Your output should be the lines from the one with "The height and width of the screenshot is (376, 674)." through the last line of the records below, exactly as written, minus the pictures.

───

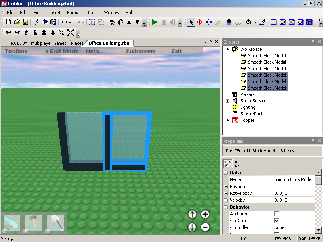Click the Save floppy disk icon
The height and width of the screenshot is (242, 323).
25,22
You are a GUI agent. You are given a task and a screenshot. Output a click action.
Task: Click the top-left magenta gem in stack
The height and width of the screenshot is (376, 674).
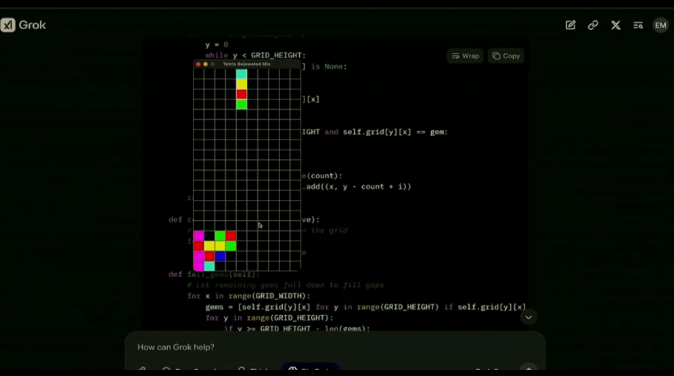point(198,236)
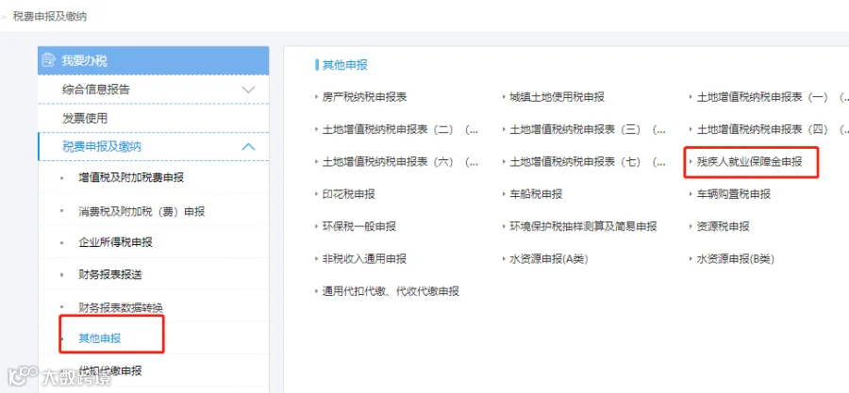Open 城镇土地使用税申报 link
This screenshot has height=393, width=849.
coord(557,97)
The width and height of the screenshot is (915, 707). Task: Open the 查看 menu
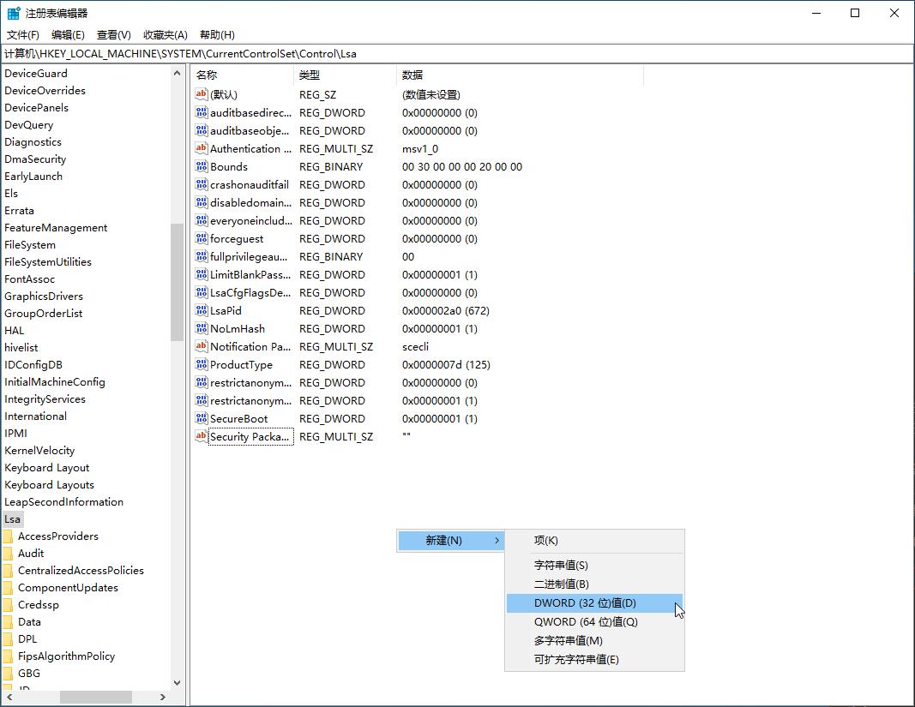pos(114,34)
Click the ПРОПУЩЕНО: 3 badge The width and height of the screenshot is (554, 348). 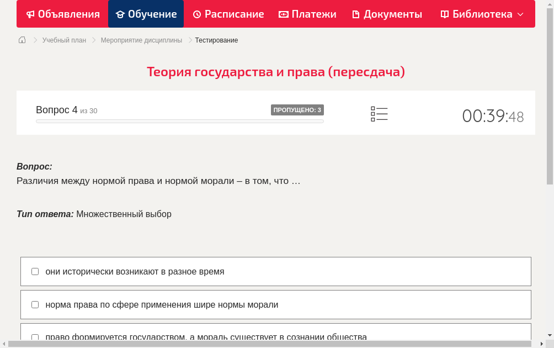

───

* The answer
The height and width of the screenshot is (376, 674).
point(198,236)
Open 城镇土地使用税申报 link
This screenshot has height=393, width=849.
coord(557,97)
The width and height of the screenshot is (915, 707). Task: Open the 查看 menu
pos(114,34)
Click the ПРОПУЩЕНО: 3 badge The width and height of the screenshot is (554, 348). 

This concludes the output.